[start of Page text]

Muni leaders prefer reassessment delay

Most officials can create budgets but still feel a delay would help

Wilkes-Barre officials are taking a wait-and-see attitude before the city commits to using Luzerne County’s reassessment figures. Other area municipal leaders are urging the county to delay implementing the new values.

Mayor Tom Leighton said the city is in a different situation than other county municipalities because Wilkes-Barre has its own assessment office, its own assessor and its own assessment figures – three things the county’s other three cities do not have.

Hazleton, Nanticoke and Pittston no longer employ an assessor and have been using the county assessments for years. All three have decided to accept the new assessment figures provided by 21st Century Appraisals Inc., the company placing new values on property in the county.

Leighton said Wilkes-Barre’s charter mandates the 2009 budget be ready for public inspection by Oct. 15 – one month before the deadline for appeals of the county reassessment.

“No other city in the county has the choice that we have,” Leighton said. “We’ve never used the county assessment figures; we have always used our own.”

Leighton said the city has the option to use the new county assessments. Wilkes-Barre’s last assessment was done in the 1960s, according to Leighton.

“I really hope the county decides to hold off on implementing the new assessment figures for a year,” said Leighton. (The mayor is a certified real estate broker and appraiser.) “Let’s get all of the appeals out of the way and see where we are. It’s too difficult to do an accurate budget with all of the uncertainty due to the pending appeals.”

At Hazleton City Council’s meeting Wednesday night, Mayor Lou Barletta and council said the county should hold off on implementing the assessment. They urged Hazleton residents to attend the county commissioners’ Sept. 17 meeting at Hazleton City Hall.

Other municipal leaders in the county including Kingston Mayor Jim Haggerty and Nanticoke Administrator Kenneth Johnson, also expressed an interest in delaying the implementation of the new assessments for a year.

Haggerty appealed the county’s assessment of his property, like many others in the county.

“Uncertainties are always a problem for budgets. I think if they (the county) get between a rock and a hard place, they’ll have to punt,” Johnson said.

Hazleton expects more than 15,000 property owners in the city to appeal their reassessments. Barletta said it will be more difficult to prepare the city’s budget, but not impossible.

Pittston Mayor Joe Keating said the same, noting his city turned over the assessment duties to the county a year and a half ago.

“I can prepare a budget, no problem,” Keating said. “I think every town will have a problem with their budgets if the appeals aren’t done in time. I really think the assessment will be delayed for a year.”

Keating said he hasn’t heard a lot of complaints from residents, but knows there “aren’t too many happy people out there.”

Barletta said he has received numerous calls from unhappy Hazleton residents.

“They want us to ask the county to stop the reassessment,” Barletta said.

Haggerty and Johnson said Nov. 1 is the latest they’d like to receive final county figures in order to prepare a budget that could be adopted by year’s end. Both said that isn’t a “drop-dead” deadline. Johnson said Nanticoke will begin preparing its budget in August and “we’ll go on assumptions” until the county gives them final assessment figures.

“We’re pretty nimble and we can move pretty quickly,” Haggerty said.

“No other city in the county has the choice that we have. We’ve never used the county assessment figures; we have always used our own.”

[end of Page text]
[start of Supplied data]

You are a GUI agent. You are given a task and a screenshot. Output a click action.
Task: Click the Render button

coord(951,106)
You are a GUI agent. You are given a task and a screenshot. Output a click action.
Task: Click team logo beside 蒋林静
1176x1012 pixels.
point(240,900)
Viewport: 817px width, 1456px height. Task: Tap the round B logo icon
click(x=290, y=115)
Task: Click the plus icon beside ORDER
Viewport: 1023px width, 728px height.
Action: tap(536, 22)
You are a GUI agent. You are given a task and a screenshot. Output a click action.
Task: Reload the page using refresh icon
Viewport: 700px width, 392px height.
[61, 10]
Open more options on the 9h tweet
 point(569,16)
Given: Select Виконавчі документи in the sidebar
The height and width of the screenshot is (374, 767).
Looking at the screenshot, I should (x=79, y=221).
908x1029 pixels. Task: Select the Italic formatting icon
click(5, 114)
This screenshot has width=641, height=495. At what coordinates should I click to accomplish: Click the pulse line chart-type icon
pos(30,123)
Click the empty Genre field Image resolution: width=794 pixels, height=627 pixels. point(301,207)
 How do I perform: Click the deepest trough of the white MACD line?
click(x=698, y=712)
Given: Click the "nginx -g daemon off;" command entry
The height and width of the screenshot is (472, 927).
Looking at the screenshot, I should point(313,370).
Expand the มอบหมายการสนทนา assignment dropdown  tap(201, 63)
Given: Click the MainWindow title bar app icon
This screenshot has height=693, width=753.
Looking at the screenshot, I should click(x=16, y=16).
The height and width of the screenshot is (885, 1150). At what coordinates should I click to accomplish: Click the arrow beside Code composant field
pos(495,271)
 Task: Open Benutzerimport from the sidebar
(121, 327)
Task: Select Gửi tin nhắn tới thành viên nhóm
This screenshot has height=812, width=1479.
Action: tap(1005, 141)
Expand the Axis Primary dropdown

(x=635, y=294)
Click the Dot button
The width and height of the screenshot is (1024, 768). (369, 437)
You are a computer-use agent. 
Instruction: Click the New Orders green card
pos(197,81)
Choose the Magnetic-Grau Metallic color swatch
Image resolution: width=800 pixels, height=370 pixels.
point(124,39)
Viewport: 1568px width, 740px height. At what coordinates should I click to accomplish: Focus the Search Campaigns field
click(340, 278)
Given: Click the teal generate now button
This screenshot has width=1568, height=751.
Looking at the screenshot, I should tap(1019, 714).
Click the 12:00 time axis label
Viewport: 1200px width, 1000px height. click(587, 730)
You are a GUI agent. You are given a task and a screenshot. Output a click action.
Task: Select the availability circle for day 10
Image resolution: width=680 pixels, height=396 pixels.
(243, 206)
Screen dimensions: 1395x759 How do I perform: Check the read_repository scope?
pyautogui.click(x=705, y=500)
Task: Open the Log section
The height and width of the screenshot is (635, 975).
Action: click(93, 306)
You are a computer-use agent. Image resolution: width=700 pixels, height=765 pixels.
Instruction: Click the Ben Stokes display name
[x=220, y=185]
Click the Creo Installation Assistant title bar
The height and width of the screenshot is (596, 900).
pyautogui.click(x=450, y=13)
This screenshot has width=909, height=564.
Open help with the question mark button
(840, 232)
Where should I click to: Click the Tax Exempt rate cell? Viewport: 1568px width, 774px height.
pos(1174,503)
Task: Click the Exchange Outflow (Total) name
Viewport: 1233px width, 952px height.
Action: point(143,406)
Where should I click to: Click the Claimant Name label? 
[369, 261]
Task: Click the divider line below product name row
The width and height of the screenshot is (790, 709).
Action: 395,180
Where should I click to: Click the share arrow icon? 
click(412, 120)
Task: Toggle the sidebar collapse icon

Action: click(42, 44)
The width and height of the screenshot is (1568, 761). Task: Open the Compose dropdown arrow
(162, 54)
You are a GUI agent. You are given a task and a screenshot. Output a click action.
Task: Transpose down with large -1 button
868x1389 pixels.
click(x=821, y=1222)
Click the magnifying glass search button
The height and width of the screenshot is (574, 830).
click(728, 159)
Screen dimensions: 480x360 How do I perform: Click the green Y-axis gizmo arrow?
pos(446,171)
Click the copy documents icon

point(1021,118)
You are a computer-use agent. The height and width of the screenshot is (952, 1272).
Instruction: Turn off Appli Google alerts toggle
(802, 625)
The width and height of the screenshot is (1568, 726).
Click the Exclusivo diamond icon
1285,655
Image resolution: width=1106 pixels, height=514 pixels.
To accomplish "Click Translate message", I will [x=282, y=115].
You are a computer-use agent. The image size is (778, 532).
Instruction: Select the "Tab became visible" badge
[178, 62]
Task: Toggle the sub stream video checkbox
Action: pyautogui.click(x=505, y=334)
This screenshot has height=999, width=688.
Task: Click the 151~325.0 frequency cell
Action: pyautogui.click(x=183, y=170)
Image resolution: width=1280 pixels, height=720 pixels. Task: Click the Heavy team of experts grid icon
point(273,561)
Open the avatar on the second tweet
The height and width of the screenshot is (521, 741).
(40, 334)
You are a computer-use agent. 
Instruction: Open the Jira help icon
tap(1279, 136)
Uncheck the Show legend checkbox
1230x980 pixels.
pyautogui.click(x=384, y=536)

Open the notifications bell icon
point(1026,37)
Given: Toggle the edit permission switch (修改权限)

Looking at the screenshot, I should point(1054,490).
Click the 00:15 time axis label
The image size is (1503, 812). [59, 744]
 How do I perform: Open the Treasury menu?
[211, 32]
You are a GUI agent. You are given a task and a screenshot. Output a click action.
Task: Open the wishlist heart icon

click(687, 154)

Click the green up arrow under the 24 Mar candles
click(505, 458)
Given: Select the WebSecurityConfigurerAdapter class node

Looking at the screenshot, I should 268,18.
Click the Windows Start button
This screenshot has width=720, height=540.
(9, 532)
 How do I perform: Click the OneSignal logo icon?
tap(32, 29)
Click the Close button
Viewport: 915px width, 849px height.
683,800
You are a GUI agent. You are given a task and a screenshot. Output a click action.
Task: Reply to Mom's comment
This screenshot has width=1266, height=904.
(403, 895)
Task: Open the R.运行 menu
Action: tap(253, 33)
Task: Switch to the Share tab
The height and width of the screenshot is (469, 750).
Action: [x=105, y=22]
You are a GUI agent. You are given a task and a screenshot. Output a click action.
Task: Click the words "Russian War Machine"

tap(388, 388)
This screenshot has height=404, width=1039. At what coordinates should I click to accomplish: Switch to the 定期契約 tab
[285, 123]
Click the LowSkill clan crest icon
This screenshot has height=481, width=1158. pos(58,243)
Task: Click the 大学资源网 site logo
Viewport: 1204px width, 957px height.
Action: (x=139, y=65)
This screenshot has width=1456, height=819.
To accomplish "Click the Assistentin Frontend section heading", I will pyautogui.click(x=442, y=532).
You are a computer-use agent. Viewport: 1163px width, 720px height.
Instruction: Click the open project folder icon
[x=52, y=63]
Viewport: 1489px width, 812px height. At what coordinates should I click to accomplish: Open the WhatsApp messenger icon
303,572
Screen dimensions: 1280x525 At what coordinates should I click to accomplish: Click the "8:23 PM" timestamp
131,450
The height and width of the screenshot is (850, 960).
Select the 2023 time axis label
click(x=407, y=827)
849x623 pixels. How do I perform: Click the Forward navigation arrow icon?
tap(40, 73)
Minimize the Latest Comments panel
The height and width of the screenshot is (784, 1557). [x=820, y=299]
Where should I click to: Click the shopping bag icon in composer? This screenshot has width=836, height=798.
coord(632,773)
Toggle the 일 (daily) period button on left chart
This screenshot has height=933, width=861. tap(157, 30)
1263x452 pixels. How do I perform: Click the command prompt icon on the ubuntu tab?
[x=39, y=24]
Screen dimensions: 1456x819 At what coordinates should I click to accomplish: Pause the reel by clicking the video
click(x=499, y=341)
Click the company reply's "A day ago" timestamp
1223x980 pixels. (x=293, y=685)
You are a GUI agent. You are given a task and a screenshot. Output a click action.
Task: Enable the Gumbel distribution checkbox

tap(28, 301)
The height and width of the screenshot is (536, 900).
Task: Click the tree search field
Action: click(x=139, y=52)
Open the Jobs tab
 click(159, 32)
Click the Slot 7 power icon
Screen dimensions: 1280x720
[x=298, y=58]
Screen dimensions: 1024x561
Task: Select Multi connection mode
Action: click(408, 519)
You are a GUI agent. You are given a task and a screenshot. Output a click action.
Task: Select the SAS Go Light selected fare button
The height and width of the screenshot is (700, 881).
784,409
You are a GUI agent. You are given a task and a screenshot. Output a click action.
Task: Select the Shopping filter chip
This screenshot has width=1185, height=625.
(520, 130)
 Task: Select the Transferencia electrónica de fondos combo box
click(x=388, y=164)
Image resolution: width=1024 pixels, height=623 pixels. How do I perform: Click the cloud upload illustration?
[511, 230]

[end of Supplied data]

## Directions
In the reassessment article, why does Mayor Tom Leighton say Wilkes-Barre is in a different situation from other county municipalities? Answer in one to three sentences.

## Task solution
Wilkes-Barre has its own assessment office, its own assessor and its own assessment figures, and the county's other three cities have none of these. Hazleton, Nanticoke and Pittston have used the county assessments for years. Wilkes-Barre has always used its own, so it can choose whether to adopt the new county figures.